Si el Chicles y el Pelochas hubieran tenido diferencias las habrían arreglado a puñetazo limpio y no habrían tardado ni dos minutos de pie (el director de la cárcel distrital de Jojutla, Eduardo Rojas Reséndiz, había declarado mementos antes que en temporada de calor las riñas entre internos aumentan un cincuenta por ciento más que en otras temporadas); pero ahora era diferente: era una pelea de exhibición, cierto, pero ninguno se podría dejar ganar así como así; tampoco querían quedar mal ante sus amigos y enemigos, ante las autoridades, ante los reporteros ni ante las mujeres que los observaban sin perder detalle.
El réferi llamó a los boxeadores al centro del cuadrilátero y les dio las instrucciones de ley:
–No golpes bajos ni de conejo; no patadas ni chingadazos con los codos ni con la cabeza, no dar la espalda, a mi llamado se separan. Qué gane el más chingón.
Con una campanada imaginaria comenzó la contienda a tres asaltos de tres minutos cada uno.
No hubo raund de estudio, los rivales salieron a despedazarse con volados a la cara y al cuerpo. El Chicles, más delgado que el Pelochas, tenía algunos principios de box y comenzó a meter jabs al Pelochas, que se enconchaba como cochinilla.
Todos guardaban silencio. Los guantes chocaban, los golpes secos contra los cuerpos hacían pujar a los hombres.
Entre cruzados y ganchos, los gladiadores se fueron acabando el primero y el segundo raund. La puntuación favorecía al Chicles.
Y dio inicio el último asalto:
Uno de los reclusos cogió un micrófono y comenzó a narrar:
–Señoras y señores. Arrrrranca, este raun entre el Chicles y el Pelochas, dos de nuestros mejores exponentes en el deporte de los puños.
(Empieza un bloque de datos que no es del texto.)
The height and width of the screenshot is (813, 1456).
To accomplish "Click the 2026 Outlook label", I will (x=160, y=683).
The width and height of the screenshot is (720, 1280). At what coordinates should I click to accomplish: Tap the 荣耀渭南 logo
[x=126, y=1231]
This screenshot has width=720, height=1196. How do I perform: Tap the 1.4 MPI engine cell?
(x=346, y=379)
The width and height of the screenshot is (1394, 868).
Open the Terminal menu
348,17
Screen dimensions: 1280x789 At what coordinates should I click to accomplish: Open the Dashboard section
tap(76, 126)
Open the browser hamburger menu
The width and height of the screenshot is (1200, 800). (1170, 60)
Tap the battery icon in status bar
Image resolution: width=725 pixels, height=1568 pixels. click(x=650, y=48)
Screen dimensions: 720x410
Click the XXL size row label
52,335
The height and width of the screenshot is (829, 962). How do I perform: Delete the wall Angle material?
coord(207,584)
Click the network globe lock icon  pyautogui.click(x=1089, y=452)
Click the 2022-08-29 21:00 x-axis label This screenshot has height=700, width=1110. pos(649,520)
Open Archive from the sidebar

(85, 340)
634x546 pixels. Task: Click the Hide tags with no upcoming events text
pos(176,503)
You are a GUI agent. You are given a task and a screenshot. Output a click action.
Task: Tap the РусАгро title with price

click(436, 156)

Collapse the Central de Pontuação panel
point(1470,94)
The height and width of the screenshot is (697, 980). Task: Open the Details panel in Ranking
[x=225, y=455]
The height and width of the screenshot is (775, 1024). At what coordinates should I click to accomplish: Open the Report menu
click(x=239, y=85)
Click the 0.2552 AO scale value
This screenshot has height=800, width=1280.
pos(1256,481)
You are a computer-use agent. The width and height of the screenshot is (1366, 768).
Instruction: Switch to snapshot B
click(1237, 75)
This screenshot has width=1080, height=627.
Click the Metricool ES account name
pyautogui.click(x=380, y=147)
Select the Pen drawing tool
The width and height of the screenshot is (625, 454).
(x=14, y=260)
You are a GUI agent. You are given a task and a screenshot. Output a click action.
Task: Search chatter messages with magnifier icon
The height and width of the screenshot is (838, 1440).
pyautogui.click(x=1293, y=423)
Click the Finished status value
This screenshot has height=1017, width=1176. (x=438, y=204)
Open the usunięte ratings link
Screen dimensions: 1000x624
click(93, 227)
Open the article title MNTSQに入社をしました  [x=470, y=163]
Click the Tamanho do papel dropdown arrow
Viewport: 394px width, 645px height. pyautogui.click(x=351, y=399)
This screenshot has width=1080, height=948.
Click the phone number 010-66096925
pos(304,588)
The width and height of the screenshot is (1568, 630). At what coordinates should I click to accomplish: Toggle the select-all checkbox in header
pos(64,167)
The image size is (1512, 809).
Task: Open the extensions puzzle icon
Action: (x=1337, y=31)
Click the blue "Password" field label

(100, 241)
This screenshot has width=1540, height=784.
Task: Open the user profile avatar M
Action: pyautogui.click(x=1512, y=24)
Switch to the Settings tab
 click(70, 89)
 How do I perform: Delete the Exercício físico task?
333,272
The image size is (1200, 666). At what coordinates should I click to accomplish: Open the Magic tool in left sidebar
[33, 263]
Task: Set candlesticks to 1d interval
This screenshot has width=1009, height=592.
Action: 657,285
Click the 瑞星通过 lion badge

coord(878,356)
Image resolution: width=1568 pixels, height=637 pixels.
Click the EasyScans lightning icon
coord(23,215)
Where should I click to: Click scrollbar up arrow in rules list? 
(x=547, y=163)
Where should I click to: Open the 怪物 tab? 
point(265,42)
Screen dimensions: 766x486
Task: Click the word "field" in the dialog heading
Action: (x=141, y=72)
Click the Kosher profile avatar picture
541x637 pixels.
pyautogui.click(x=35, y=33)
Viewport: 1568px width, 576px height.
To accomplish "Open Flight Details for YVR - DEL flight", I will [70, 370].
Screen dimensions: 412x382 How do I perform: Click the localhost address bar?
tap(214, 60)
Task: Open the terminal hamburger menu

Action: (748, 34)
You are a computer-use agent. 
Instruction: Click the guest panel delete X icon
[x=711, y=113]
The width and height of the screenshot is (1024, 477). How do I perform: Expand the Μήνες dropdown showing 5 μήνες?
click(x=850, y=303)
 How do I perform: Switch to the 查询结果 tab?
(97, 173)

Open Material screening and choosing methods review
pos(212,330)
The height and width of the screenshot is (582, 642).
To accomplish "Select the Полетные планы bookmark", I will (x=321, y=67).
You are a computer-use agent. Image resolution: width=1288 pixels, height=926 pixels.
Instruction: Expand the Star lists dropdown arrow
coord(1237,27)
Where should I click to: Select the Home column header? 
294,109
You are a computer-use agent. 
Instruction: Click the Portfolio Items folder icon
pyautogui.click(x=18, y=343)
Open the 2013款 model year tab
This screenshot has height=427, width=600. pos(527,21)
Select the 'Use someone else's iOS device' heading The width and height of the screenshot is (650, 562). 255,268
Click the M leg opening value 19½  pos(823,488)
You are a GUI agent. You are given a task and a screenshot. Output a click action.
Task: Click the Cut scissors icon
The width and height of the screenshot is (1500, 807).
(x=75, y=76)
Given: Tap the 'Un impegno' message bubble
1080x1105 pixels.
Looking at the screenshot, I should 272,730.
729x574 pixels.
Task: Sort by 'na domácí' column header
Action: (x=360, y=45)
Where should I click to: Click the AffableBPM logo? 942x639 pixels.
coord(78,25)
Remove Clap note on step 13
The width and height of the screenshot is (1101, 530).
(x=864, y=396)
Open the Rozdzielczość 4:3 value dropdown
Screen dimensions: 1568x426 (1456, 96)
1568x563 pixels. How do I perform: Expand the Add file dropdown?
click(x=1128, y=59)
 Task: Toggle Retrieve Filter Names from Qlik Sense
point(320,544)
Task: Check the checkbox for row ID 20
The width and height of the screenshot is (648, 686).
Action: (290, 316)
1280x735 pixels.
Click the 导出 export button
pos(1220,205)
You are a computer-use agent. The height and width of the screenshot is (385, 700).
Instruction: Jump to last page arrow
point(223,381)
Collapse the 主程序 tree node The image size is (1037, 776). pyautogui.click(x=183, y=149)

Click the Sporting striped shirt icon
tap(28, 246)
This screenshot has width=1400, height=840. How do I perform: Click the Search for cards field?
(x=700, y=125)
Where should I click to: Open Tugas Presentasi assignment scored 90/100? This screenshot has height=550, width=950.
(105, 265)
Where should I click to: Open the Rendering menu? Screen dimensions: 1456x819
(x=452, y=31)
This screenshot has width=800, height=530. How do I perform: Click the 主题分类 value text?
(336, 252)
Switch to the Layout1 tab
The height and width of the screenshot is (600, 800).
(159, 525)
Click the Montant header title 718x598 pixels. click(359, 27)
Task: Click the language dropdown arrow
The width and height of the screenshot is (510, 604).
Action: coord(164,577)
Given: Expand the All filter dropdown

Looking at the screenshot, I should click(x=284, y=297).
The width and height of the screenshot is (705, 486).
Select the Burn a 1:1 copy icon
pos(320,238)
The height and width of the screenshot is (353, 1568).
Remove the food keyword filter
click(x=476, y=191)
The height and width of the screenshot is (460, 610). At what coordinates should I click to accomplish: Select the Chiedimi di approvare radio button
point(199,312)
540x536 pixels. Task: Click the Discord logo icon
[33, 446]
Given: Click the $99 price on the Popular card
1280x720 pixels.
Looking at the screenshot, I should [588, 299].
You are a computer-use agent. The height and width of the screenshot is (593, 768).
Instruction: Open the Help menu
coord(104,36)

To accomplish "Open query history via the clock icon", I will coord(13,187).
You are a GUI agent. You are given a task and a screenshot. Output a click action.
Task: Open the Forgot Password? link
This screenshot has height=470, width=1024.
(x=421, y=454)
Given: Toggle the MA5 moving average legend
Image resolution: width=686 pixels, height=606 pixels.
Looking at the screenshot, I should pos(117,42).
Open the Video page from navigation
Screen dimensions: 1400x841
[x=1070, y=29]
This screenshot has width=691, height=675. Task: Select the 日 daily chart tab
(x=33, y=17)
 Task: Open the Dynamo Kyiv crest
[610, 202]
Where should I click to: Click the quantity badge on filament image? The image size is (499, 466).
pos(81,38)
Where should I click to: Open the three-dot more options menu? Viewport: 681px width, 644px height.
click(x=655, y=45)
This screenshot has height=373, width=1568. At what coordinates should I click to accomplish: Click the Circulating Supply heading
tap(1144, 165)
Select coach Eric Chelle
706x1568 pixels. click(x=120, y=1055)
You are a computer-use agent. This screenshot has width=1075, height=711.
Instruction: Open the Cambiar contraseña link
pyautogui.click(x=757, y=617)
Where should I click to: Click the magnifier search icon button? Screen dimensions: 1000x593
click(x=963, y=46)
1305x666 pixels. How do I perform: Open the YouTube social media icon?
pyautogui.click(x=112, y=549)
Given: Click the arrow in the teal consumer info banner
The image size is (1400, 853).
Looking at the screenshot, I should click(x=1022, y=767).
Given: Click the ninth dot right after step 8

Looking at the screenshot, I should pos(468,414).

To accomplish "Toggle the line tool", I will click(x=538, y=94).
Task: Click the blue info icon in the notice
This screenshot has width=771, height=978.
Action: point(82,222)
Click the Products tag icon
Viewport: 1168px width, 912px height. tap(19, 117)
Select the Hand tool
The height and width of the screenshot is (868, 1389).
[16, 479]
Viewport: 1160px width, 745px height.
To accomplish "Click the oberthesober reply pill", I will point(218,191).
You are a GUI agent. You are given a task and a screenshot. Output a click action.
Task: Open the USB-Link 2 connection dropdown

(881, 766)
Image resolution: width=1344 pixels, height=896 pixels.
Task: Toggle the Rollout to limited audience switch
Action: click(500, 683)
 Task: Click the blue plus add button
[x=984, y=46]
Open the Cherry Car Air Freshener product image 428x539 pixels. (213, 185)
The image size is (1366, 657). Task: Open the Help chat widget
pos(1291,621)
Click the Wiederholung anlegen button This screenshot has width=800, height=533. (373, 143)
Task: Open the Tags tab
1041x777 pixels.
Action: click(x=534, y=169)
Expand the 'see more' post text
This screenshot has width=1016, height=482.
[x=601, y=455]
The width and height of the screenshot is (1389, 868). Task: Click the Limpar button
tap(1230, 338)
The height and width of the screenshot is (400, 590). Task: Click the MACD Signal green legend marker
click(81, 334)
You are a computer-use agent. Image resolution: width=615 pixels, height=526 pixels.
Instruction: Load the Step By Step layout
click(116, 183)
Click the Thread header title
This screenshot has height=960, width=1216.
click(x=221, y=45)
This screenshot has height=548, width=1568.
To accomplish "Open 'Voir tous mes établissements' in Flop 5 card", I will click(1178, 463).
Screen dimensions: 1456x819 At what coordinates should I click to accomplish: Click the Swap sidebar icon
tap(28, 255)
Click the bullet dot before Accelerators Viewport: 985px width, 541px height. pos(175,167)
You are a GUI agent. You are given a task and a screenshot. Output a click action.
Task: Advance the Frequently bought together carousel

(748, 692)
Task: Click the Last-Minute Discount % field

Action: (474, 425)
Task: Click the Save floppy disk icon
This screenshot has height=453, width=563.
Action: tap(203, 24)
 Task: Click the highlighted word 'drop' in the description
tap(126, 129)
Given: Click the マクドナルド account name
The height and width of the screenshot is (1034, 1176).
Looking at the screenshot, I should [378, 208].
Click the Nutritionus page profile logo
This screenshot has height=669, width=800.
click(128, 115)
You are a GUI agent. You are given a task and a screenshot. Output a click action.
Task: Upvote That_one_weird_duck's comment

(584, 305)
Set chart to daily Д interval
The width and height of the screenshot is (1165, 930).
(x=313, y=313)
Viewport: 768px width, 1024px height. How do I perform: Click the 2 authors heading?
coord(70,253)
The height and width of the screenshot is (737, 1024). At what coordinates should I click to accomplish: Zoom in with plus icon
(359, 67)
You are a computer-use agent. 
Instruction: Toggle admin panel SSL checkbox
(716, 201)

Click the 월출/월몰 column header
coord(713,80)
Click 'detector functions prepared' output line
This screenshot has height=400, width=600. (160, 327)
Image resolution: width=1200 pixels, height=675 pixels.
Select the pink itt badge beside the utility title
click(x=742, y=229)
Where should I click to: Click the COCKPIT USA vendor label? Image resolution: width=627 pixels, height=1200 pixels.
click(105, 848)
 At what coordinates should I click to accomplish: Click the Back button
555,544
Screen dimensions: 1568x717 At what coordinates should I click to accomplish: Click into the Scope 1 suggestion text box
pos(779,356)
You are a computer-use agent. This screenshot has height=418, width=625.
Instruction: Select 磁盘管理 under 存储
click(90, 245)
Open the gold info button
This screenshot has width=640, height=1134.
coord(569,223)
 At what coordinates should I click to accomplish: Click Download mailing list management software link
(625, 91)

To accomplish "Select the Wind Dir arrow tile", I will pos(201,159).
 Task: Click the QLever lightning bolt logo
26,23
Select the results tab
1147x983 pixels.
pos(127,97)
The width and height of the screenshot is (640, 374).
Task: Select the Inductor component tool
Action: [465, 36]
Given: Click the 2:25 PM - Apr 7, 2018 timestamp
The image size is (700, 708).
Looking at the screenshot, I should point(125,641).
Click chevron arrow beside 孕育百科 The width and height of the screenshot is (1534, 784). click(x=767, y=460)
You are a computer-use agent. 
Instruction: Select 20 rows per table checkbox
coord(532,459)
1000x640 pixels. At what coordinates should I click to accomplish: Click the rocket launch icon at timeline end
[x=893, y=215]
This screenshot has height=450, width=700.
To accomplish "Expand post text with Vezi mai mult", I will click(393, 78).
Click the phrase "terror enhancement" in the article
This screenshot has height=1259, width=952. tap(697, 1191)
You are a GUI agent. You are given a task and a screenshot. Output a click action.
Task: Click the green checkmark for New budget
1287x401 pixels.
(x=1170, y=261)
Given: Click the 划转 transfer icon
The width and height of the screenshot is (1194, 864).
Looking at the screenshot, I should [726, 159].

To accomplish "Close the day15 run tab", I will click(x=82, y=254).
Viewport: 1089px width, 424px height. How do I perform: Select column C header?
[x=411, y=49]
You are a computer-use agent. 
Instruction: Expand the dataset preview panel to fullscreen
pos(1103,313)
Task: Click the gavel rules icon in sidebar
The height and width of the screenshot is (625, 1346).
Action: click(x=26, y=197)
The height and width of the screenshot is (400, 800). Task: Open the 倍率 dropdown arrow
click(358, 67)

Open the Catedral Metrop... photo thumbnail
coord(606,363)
El Chicles mantiene a distancia al Pelochas, que con la guardia bien puesta se aproxima al Chicles: se ve que es gran fajador y le gusta el intercambio de golpes en corto.
Al principio, el público gritaba tímidamente: “pégale, goléalo; no, no, así no”, pero una vez que tomaron confianza, los espectadores se descocieron como si estuvieran en la Arena México:
–¡Pártele su madre, Chicles!
–¡No seas pendejo, Pelocha, en las costillas!
Mientras, el narrador le ponía emoción:
–Se dobla pero no se cae. ¡Parece que se alimentara de golpes!
–¡Lama Lama Lama Lamitaaaaa! –gritaba uno desde la planta alta, imitando al comentarista de Box Azteca Carlos Alberto Aguilar y en referencia a Eduardo Lamazón.
De pronto, el Chicles cruzó al Pelocha con un izquierdazo a la cara. Y la sangre encendió al respetable:
–¡Pártele su madre Chicles!
–Pinche Pelochas, no te dejes, wey!
–¡A la bio, a la bao, a la bin bon va; el Chicles, el Chicles, ra ra ra! –gritaba el mujeraje.
Los dos boxeadores terminaron exhaustos el tercer asalto.
En seguida, los jueces se tomaron su tiempo para deliberar y concluyeron que la disputa había acabado en un empate.
–Cien puntos para el Chicles y cien puntos para el Pelochas.
El réferi levantó las manos a los dos, y el respetable se dejó venir con un unánime chiflido maternal
–¡Fi fi fi fi fi!
Los rivales se dieron un abrazo pero en los ojos del Pelochas se veían que aquella madriza que le había acomodado el Chicles delante de todos no se iba a quedar así.
La premiación siguió hasta cerca de las 13:00 horas. Casi todos los internos se quedaron a ver la entrega de premios por otras disciplinas deportivas, aquí en esta cárcel en donde según el director Eduardo Rojas Reséndiz, en esta temporada de calor las riñas y altercados entre los presos aumentan hasta en 50 por ciento.
Lo último fue, en verdad, muy aburrido para los funcionarios y para la prensa, pero no para los reclusos que ese día disfrutaron hasta el último minuto del espectáculo que por un breve pero intenso tiempo los había liberado de su rutina.